Andrew C Ferguson’s Virtual Free Fringe: 10 reasons to see performance poetry instead of stand up

  1. Comedians have taken over Edinburgh’s Fringe. They’ve commandeered all the big venues, and use up all the advertising space with posters of their big old faces, gurning away like the glum game show hosts half of them actually are.
  2. Poets have been trying to plumb the depths of life’s mysteries with words for centuries. Ali Maloney’s Hydronomicon, for example, which I saw on Saturday night, explores flood myths, squid-based horror, and a looming watery world-end in an hour of fathoms-deep word play and performance. It’s also funny in bits, in a dark bouffon-ish way. In contrast, you could walk through most stand ups’ profoundest thoughts without getting your ankles wet.
  3. Stand up comedy shows cost a mint, leaving you less money for a decent rioja afterwards. Ali (and his stablemates in Shift/ A Best of Spoken Word) set you back a mere six quid.
  4. Poets have a greater verbal range. Here’s Ali’s pitch, for example: ‘Lovecraftian death burlesques, apocalypse rap; a bouffon mystery.’ Here’s what will likely be the opening line of most stand ups that have been on the telly: ‘Fucking Edinburgh! It’s fucking great to be here for the fucking Fringe. I fucking love it here. It’s fucking full of fucking Scots fuckers. So what about that fucking referendum then, eh?’
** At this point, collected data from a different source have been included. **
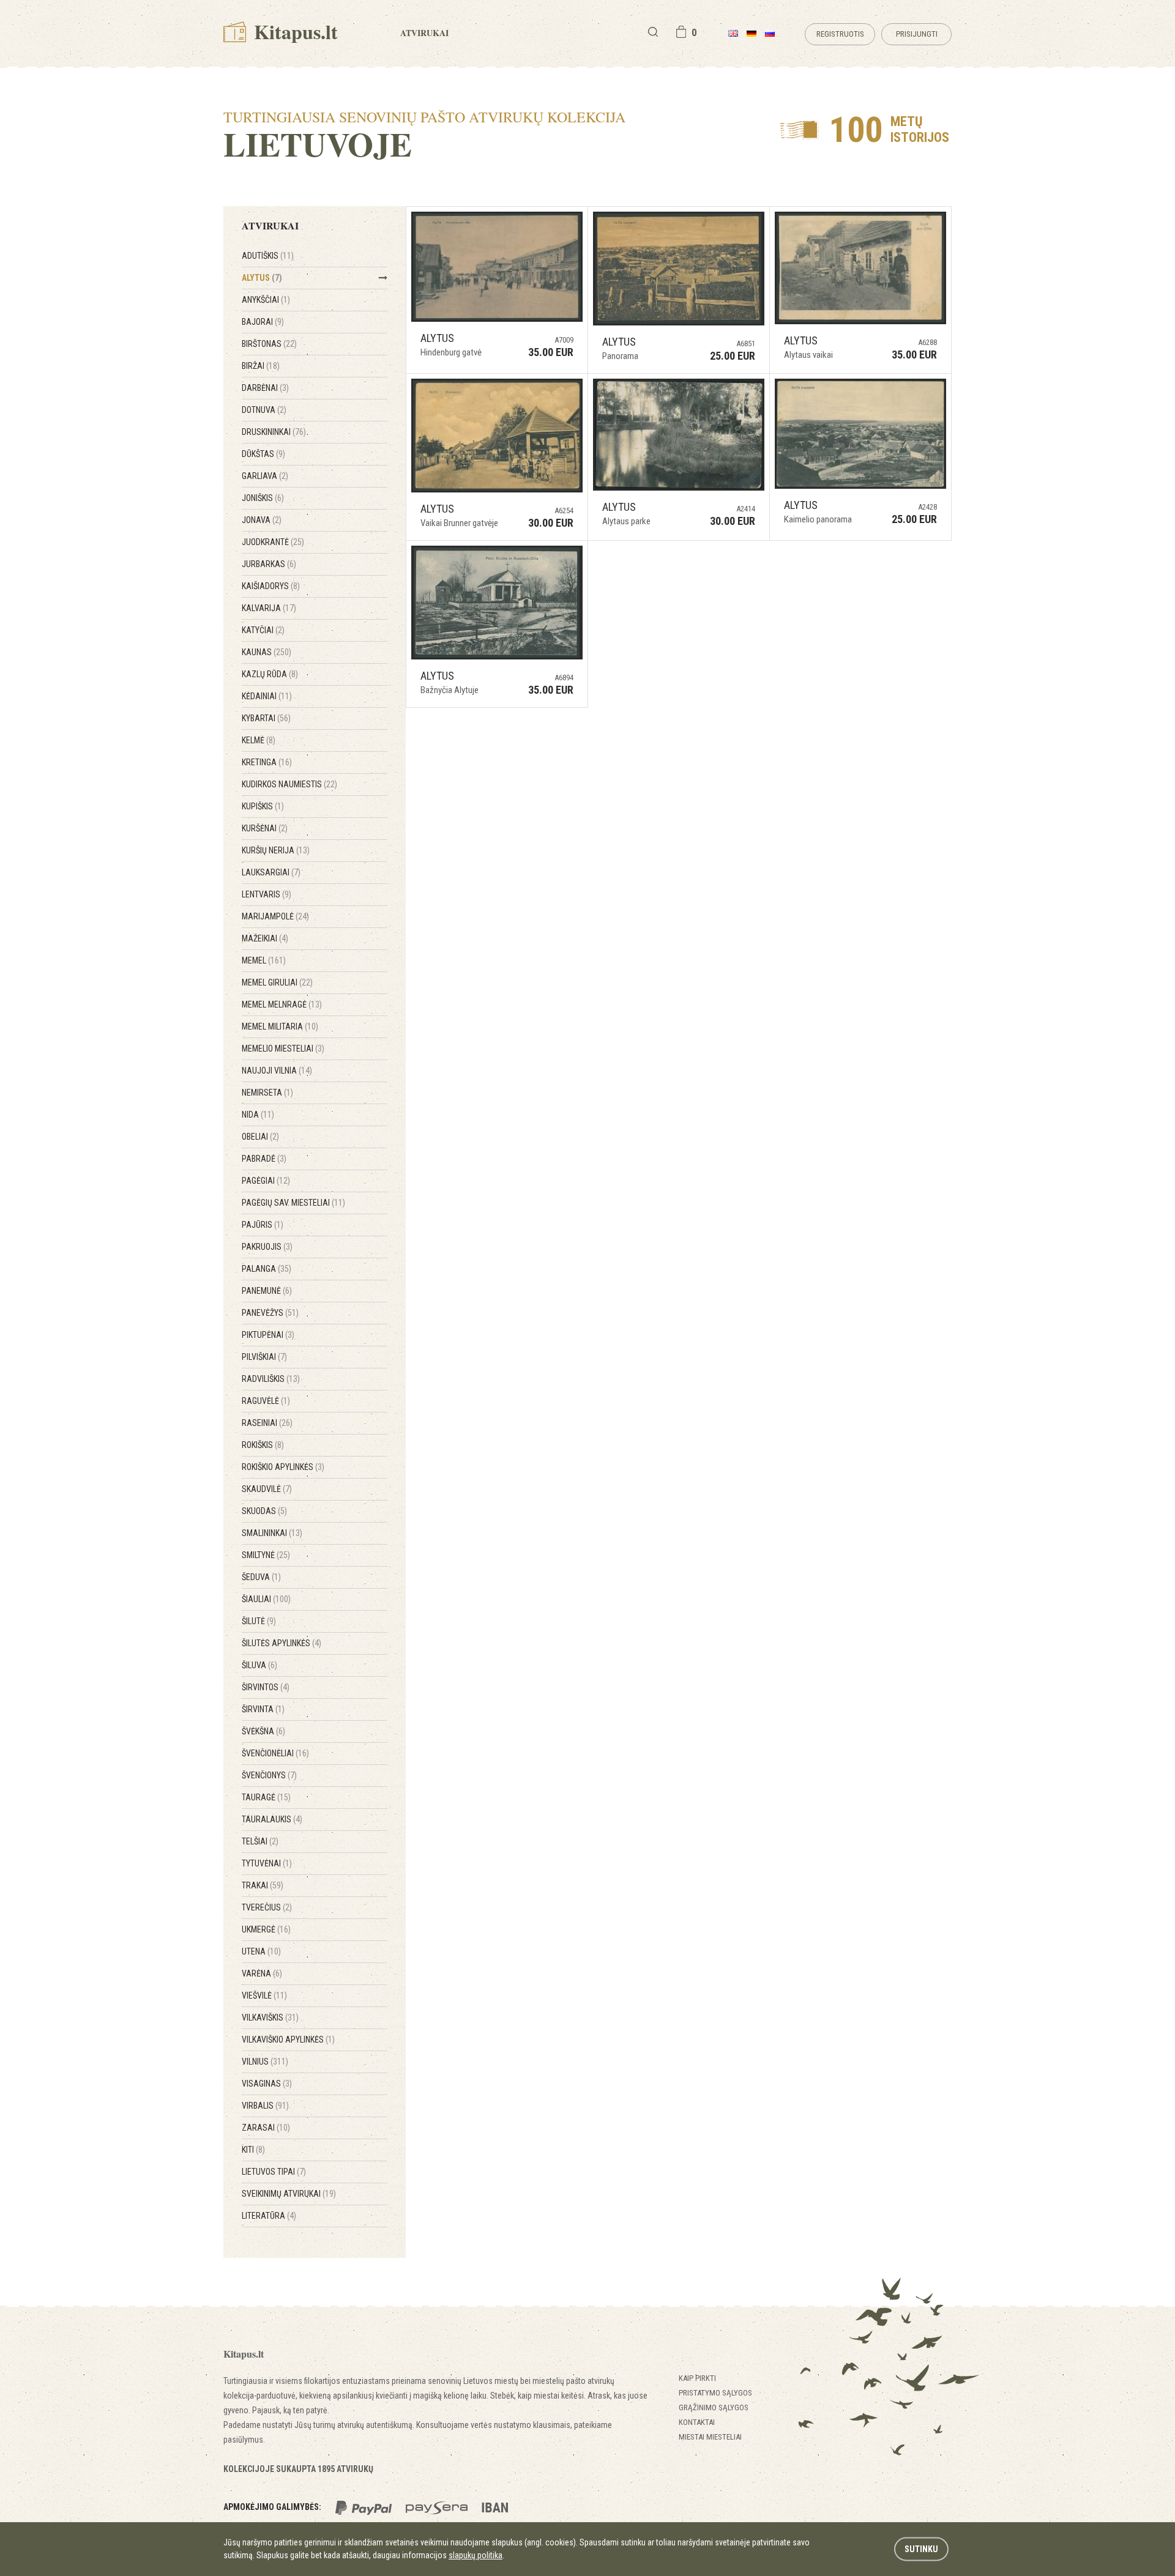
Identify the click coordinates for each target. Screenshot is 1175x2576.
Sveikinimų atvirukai (289, 2194)
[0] (681, 32)
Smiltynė (266, 1555)
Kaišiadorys (271, 586)
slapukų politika (475, 2555)
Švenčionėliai (275, 1753)
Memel (264, 960)
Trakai (262, 1885)
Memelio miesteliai (283, 1048)
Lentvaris (266, 894)
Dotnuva (264, 410)
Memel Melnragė (282, 1004)
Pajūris (262, 1225)
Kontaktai (697, 2422)
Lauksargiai (271, 872)
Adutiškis (268, 256)
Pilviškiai (264, 1357)
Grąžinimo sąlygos (713, 2407)
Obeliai (260, 1136)
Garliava (265, 476)
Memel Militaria (280, 1026)
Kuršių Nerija (276, 850)
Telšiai (260, 1841)
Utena (261, 1951)
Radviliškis (271, 1379)
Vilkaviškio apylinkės (288, 2039)
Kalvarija (269, 608)
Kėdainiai (267, 696)
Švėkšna (263, 1731)
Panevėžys (270, 1313)
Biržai (261, 366)
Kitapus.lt (293, 31)
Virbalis (265, 2105)
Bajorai (263, 322)
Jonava (262, 520)
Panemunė (267, 1291)
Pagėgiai (266, 1181)
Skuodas (264, 1511)
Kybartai (266, 718)
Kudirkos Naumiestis (289, 784)
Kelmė (258, 740)
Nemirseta (267, 1092)
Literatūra (269, 2216)
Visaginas (267, 2083)
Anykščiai (266, 300)
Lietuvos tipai (274, 2172)
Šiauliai (266, 1599)
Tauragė (266, 1797)
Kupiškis (263, 806)
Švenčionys (269, 1775)
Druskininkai (274, 432)
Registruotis (840, 34)
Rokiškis (263, 1445)
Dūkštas (263, 454)
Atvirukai (424, 32)
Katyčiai (263, 630)
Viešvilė (264, 1995)
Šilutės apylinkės (281, 1643)
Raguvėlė (266, 1401)
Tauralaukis (272, 1819)
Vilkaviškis (270, 2017)
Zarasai (266, 2127)
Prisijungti (917, 34)
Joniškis (263, 498)
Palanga (266, 1269)
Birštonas (269, 344)
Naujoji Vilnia (277, 1070)
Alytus (262, 278)
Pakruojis (267, 1247)
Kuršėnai (265, 828)
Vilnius (265, 2061)
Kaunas (266, 652)
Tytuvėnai (267, 1863)
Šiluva (259, 1665)
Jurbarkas (269, 564)
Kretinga (267, 762)
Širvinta (263, 1709)
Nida (258, 1114)
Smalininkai (272, 1533)
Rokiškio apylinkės (283, 1467)
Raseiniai (267, 1423)
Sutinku (921, 2549)
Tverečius (267, 1907)
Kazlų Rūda (270, 674)
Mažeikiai (265, 938)
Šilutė (259, 1621)
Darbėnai (265, 388)
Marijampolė (275, 916)
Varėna (262, 1973)
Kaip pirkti (697, 2378)
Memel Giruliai (277, 982)
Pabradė (264, 1159)
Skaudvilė (267, 1489)
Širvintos (265, 1687)
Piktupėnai (268, 1335)
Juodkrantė (273, 542)
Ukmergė (266, 1929)
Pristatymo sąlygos (715, 2392)
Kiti (253, 2150)
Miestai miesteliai (710, 2436)
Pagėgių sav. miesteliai (293, 1203)
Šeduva (261, 1577)
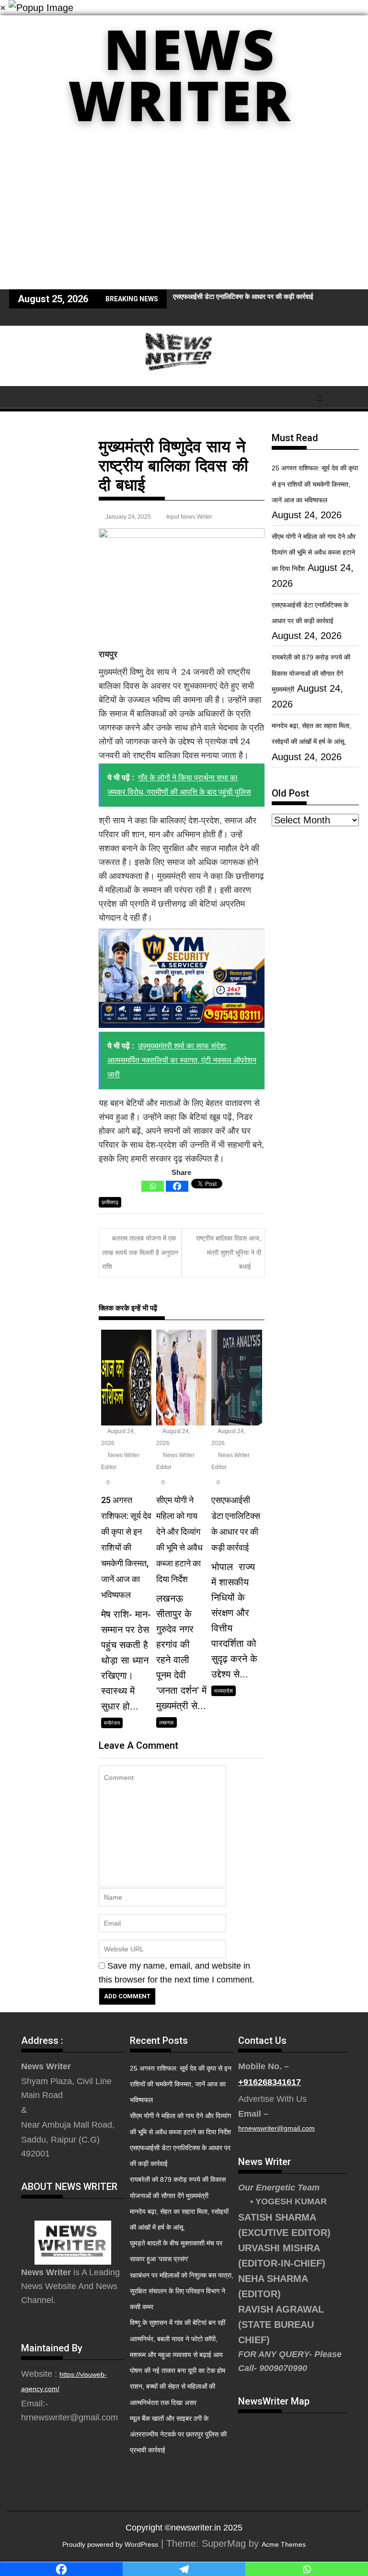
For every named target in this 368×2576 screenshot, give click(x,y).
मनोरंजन (112, 1723)
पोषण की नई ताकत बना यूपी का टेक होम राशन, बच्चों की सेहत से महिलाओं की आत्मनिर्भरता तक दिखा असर (177, 2386)
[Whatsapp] (152, 1186)
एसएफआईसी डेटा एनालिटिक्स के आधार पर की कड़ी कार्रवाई (243, 296)
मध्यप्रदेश (223, 1691)
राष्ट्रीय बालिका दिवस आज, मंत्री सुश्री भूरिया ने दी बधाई (228, 1252)
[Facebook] (177, 1186)
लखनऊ (166, 1722)
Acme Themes (284, 2544)
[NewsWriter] (184, 138)
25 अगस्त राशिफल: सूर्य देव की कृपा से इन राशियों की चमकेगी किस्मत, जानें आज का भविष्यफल (315, 483)
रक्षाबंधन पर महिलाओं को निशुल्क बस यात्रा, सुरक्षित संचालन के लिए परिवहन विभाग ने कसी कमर (181, 2291)
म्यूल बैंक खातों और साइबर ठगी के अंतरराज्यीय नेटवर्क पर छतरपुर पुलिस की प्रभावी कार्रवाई (178, 2434)
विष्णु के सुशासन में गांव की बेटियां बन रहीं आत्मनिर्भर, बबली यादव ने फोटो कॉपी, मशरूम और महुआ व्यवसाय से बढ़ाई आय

  5. At a stand up comedian’s show, you’ll either be sat beside someone who’s more lagered up than you are, and laughs like a baboon on helium every time the comedian says the word ‘fucking,’ or someone who’s less lagered up than you and is, frankly, a bit disappointed that the comedian, who seemed so funny on that panel show, has to say the word ‘fucking’ twice in every sentence.
  6. In case you’ve developed an allergy to poetry after forced overdosing on Philip Larkin at school, this isn’t like that. It isn’t like William McGonagall either, or that woman down the road who insists on reading a twelve page epic about the death of her golden retriever at every open mic night you’ve ever been at. Ali (and stablemates Bram Gieben, Rachel McCrum and Jenny Lindsay) are the absolute cream of Scotland’s performance poetry scene, combining wordplay and performance in a way that actually can sometimes resemble stand up. Except the words are better put together. And the performance is ten times more dramatic. And they don’t rely on tired old gags about how it’s hard to work an iPhone properly.
  7. They’re local. Even if they weren’t local originally, they are now (well, Bram lives in Glasgow, but he is over here a lot). Most comedians aren’t. Doesn’t make them bad people. Just saying.
  8. You can go for a drink with the performer afterwards (okay, so I know Ali personally, so that helps, but even if you didn’t, he’s such a personable guy you totally could anyway). I was in a bar in the Cowgate once and Paul Merton shouldered me out of the way to get served first at the bar. He’s a big fucker, I’ll give him that.
  9. The  comedians have taken over the biggest, most corporate venues to maximise income: so your night will be spent wedged at the back in a too-small bucket seat between the lagered up baboon on helium, and the unlagered one muttering about the excessive use of that word. On the other hand, Ali and the rest are performing in the atmospheric Cairns Lecture Theatre at Summerhall, which is so intimate you could practically reach out and touch the performer. Or, indeed, the performer could reach out and touch you, as Ali did to several audience members on a rampaging, preacher-stylee segment of his show (but only in a totally appropriate – in the circumstances – laying on of hands kind of way). You wouldn’t get Paul Merton touching you, not unless you were standing between him and his next pint of John Smith’s.
  10. The best of the comedy stuff will be on the telly anyway, so you can watch it from the comfort of your own couch, in easy reach of a reasonably priced rioja.